Items from a data source:
....
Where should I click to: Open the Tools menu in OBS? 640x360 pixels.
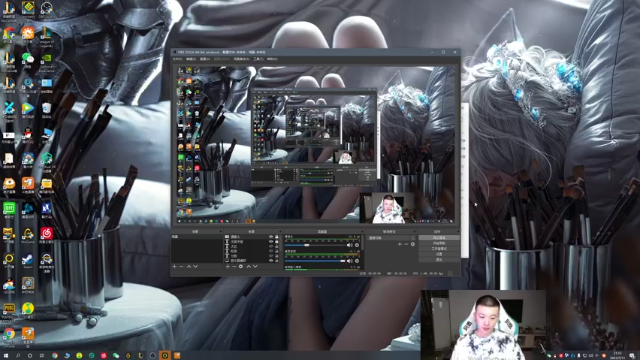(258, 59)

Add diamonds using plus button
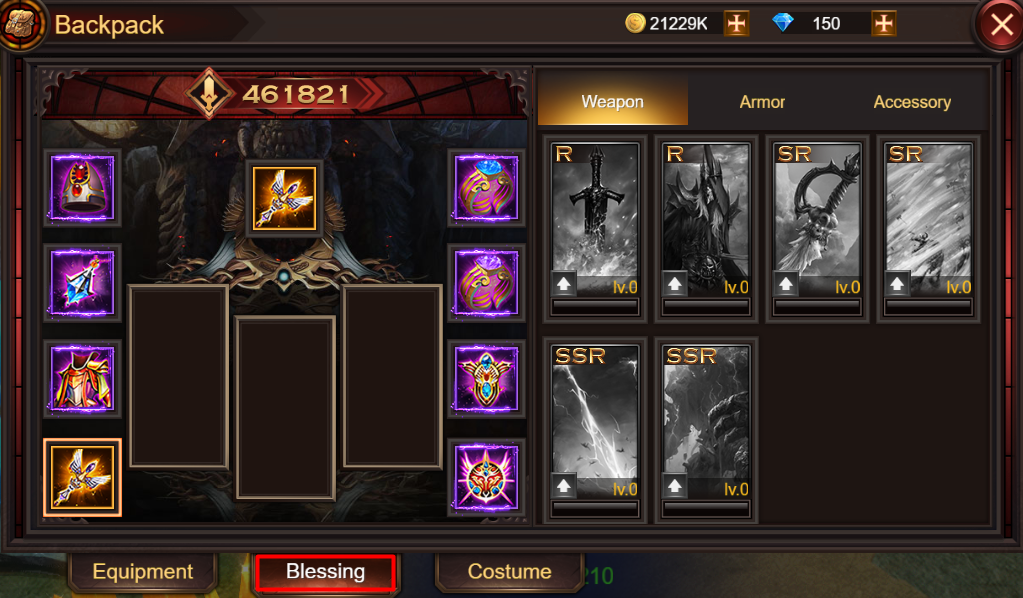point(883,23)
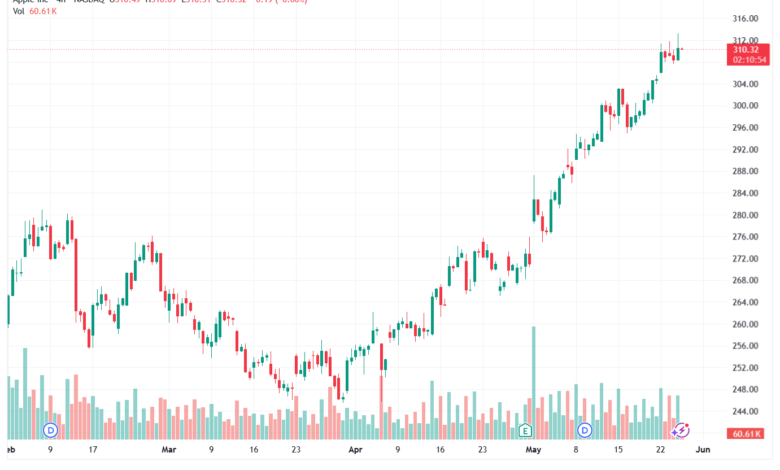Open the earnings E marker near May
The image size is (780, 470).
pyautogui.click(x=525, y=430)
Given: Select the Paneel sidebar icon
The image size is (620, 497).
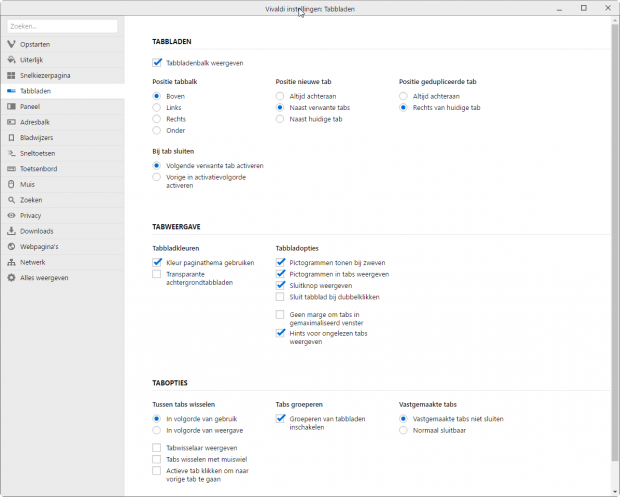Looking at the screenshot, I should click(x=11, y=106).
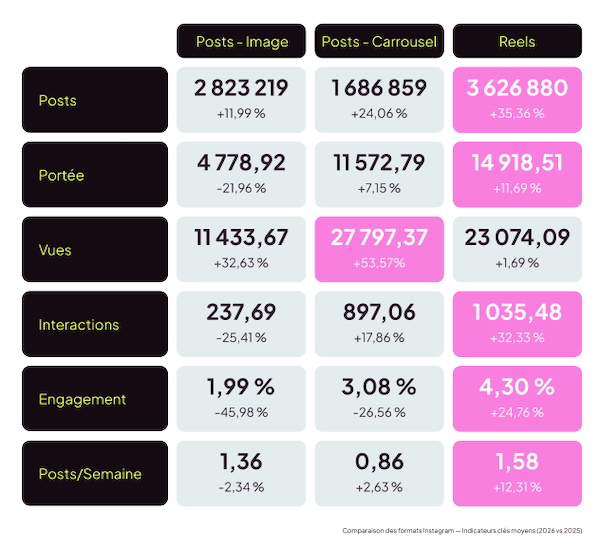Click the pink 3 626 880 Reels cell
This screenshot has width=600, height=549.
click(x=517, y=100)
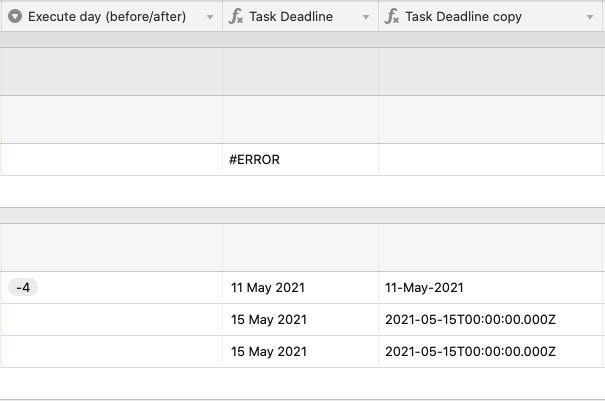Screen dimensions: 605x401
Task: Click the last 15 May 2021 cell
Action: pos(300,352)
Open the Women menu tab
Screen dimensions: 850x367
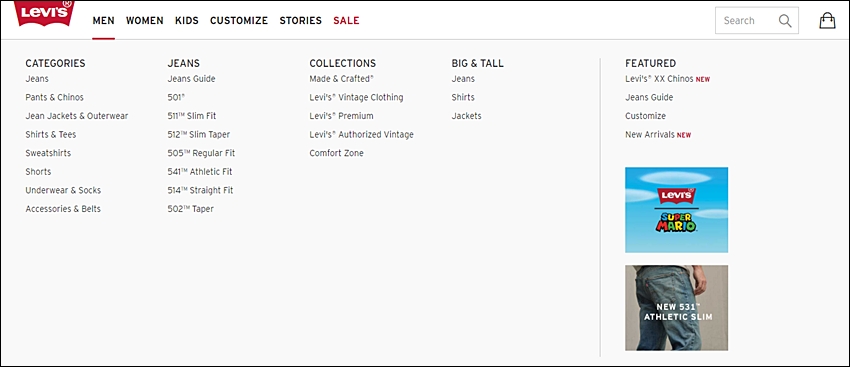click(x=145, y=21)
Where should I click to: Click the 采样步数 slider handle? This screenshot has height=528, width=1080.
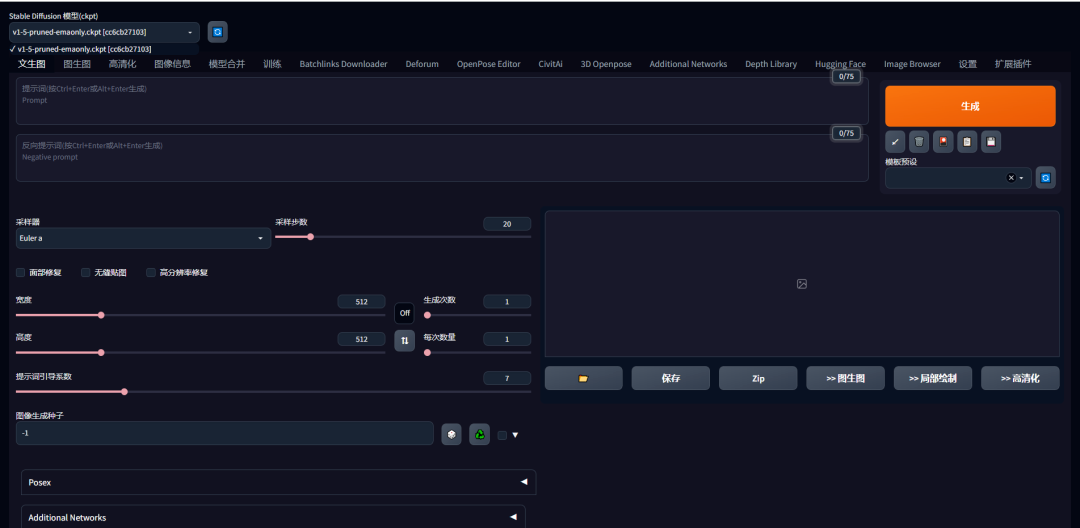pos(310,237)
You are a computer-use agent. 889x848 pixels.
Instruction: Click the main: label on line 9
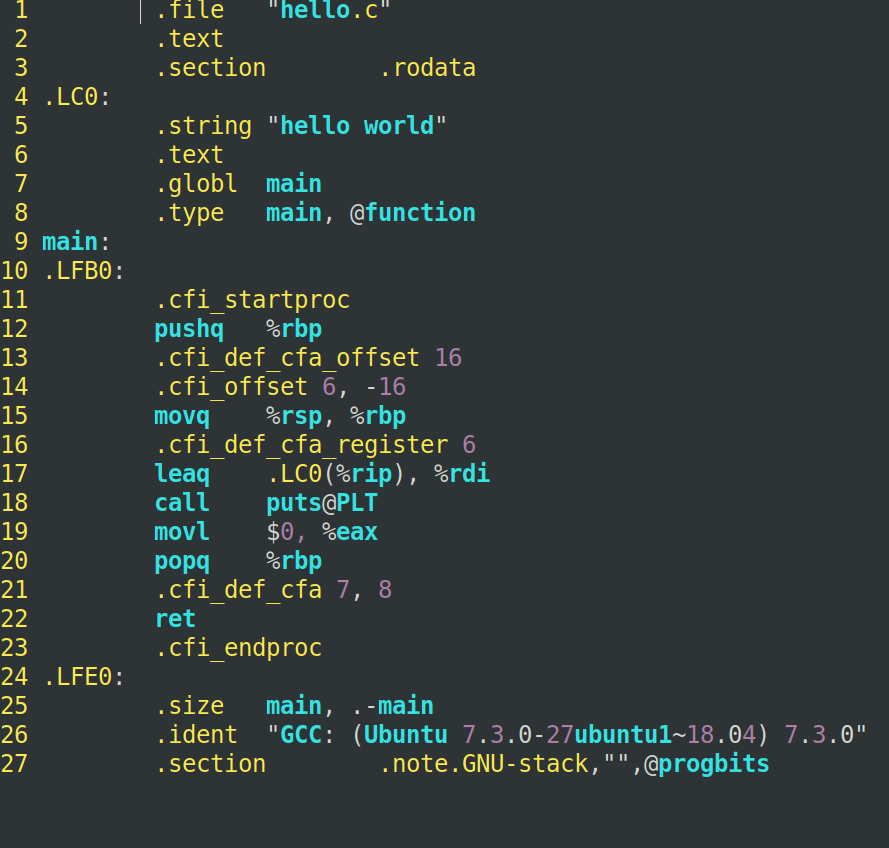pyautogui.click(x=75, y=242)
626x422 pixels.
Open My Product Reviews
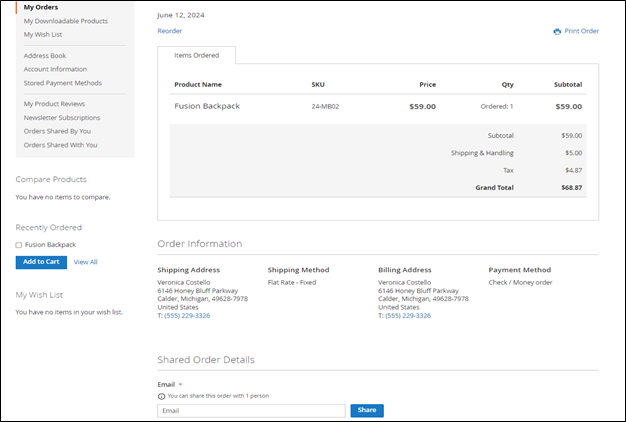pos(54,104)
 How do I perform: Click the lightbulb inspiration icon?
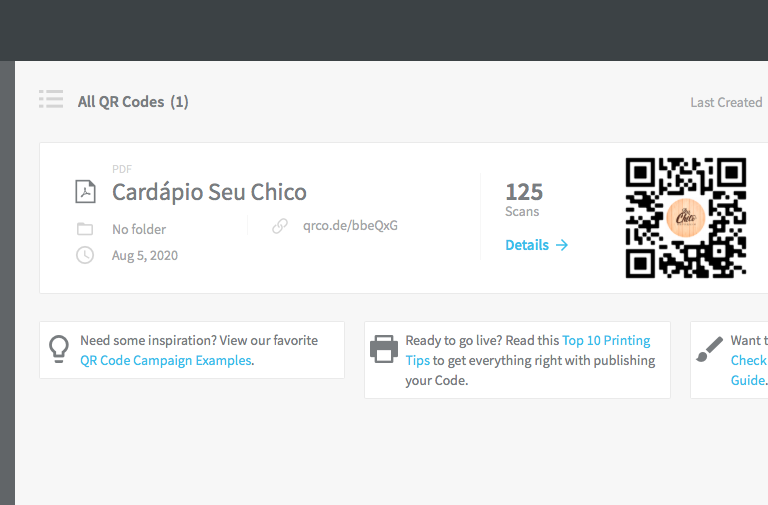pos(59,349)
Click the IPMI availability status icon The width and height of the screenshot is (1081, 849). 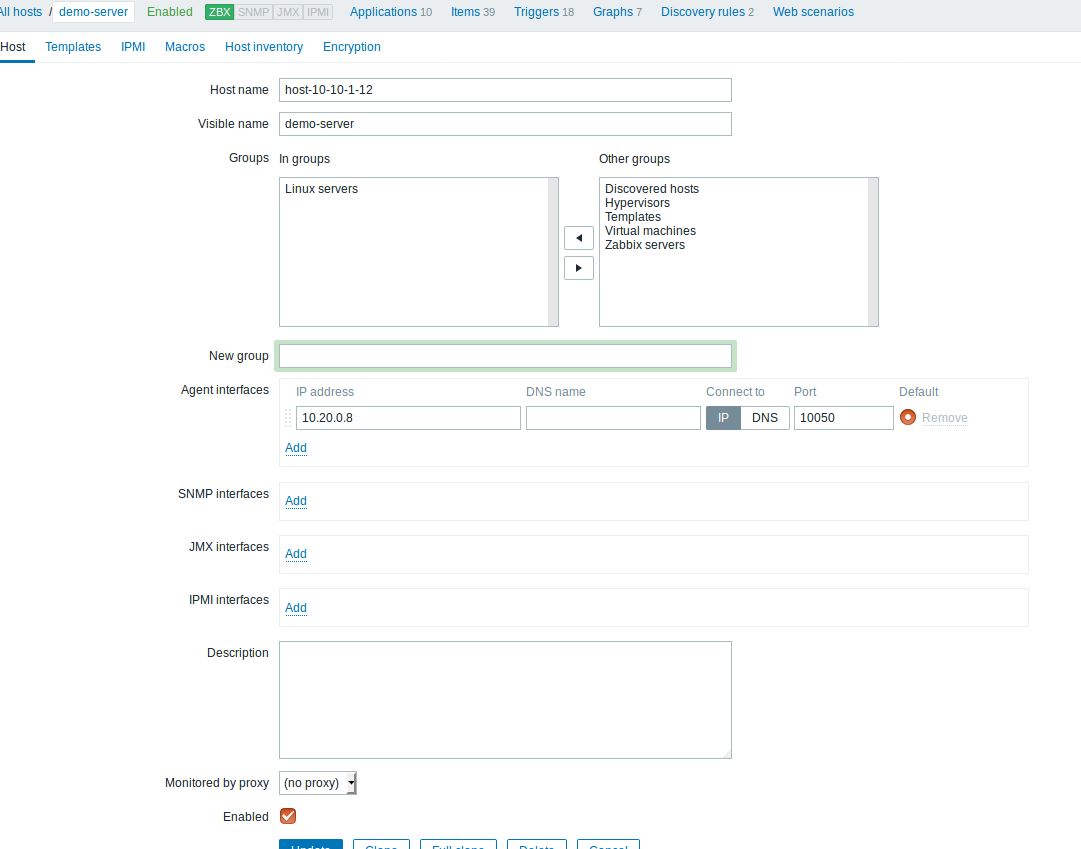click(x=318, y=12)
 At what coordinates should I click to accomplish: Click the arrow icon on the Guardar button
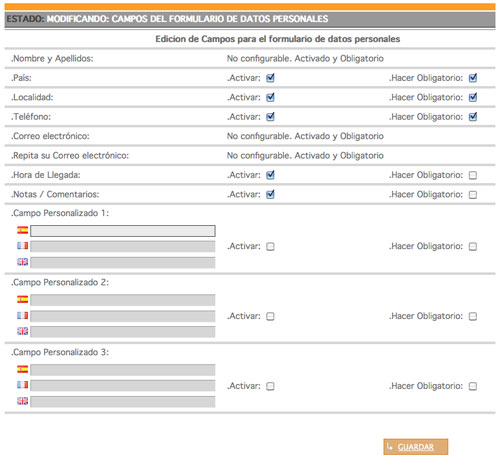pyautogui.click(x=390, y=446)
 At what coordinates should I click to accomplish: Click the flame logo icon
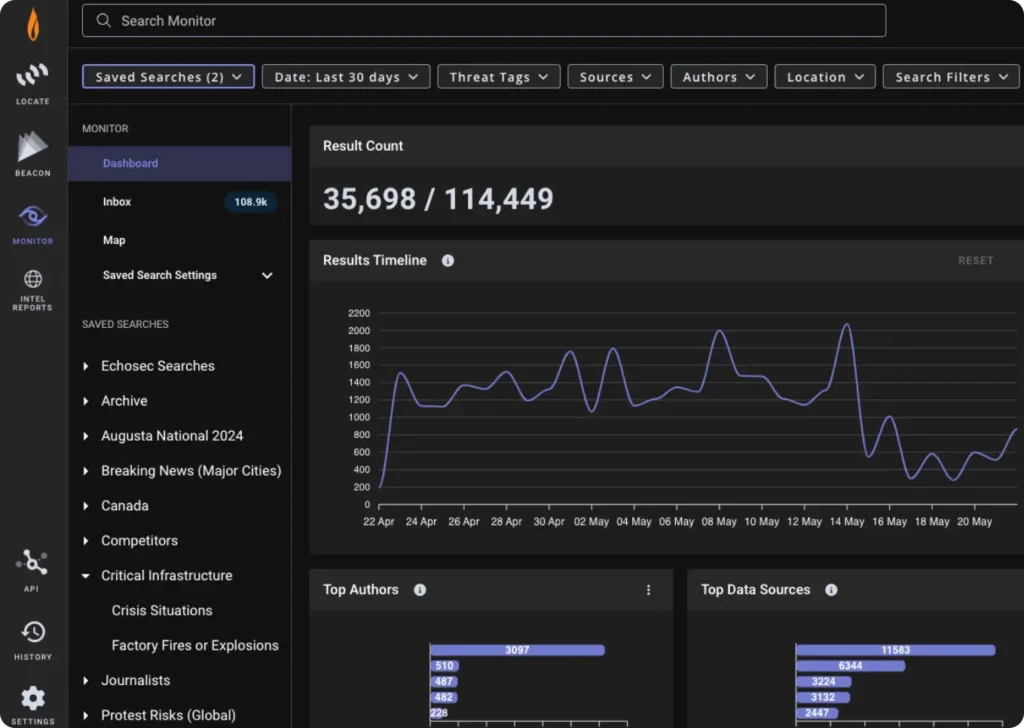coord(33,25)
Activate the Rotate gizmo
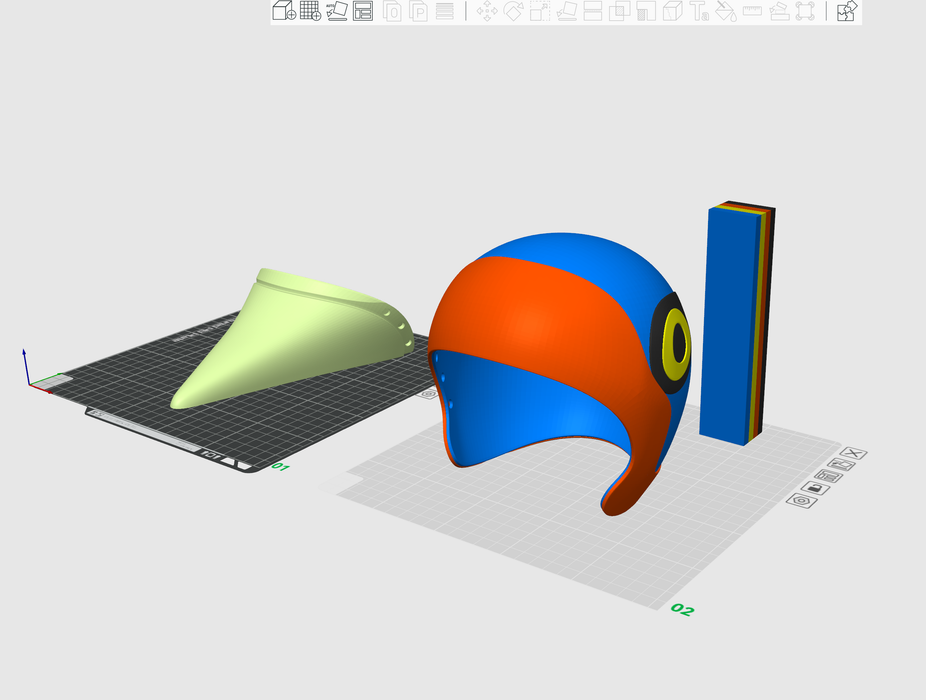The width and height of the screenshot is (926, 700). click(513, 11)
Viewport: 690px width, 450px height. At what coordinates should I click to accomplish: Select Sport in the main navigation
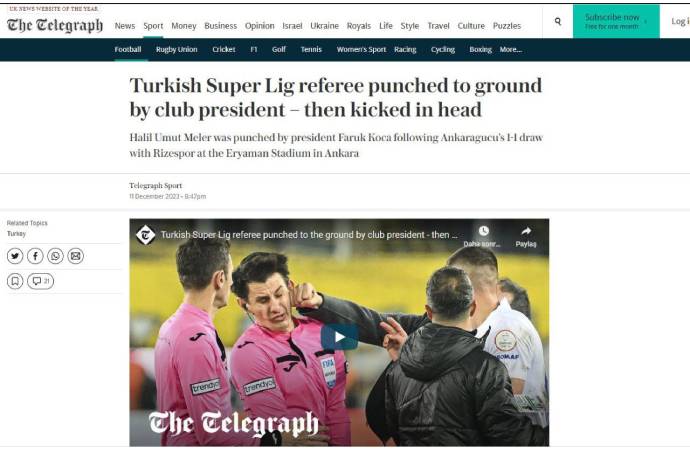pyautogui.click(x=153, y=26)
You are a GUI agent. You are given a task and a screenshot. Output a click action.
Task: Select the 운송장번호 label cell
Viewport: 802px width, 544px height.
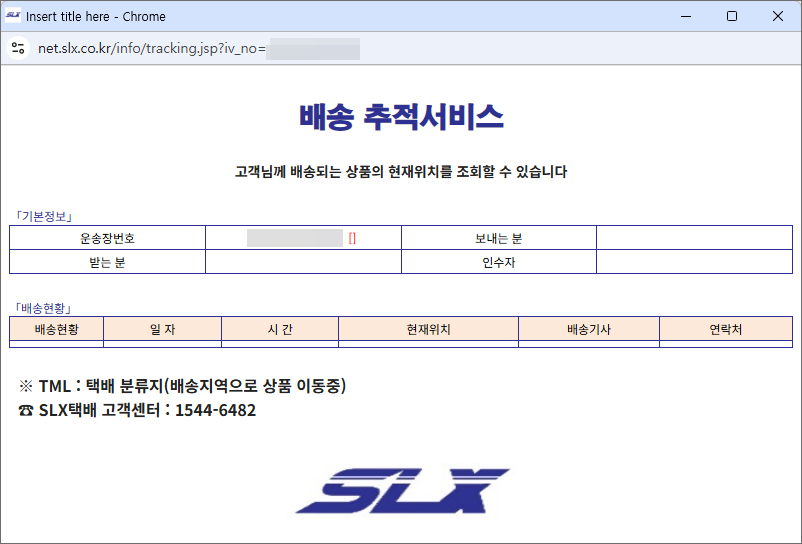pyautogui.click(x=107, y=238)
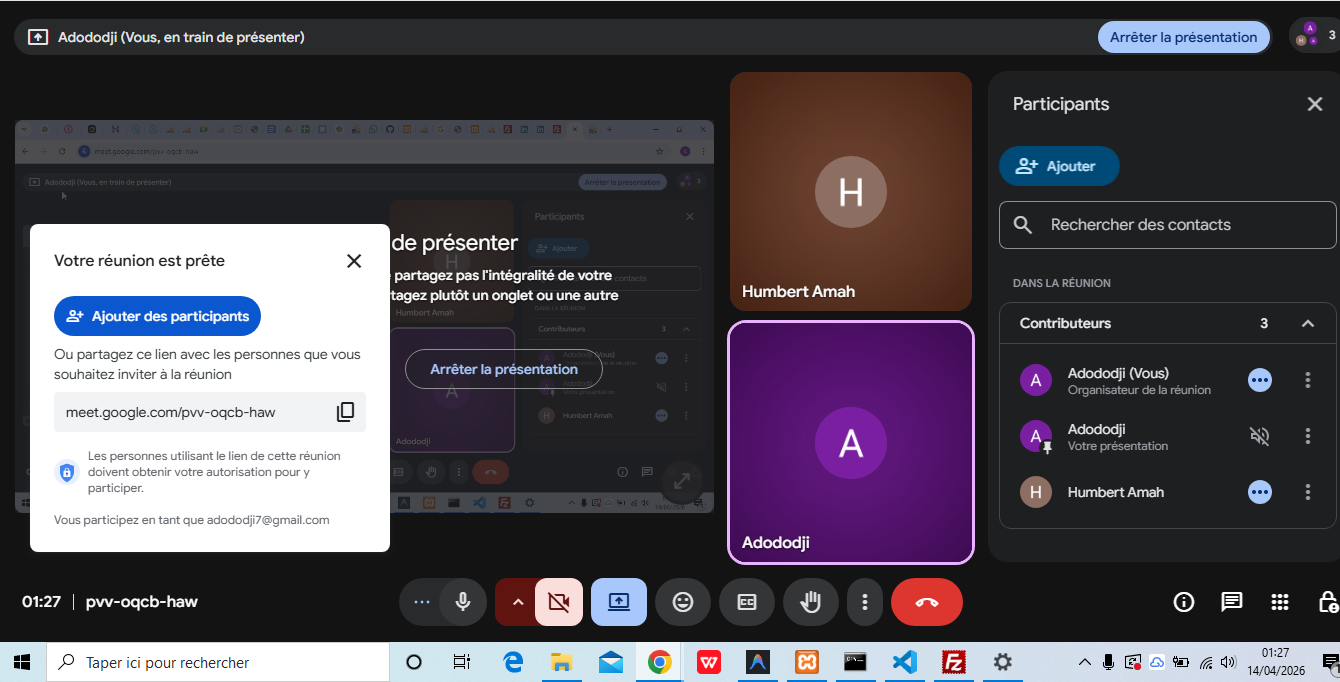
....
▶ **YOUR GOAL**
Pictures aside, set down the lines from the one containing "Task: Select the 운송장번호 label cell" through the end of the records above, exactly and only those.

▶ **ANSWER**
Task: Select the 운송장번호 label cell
Viewport: 802px width, 544px height.
pyautogui.click(x=107, y=238)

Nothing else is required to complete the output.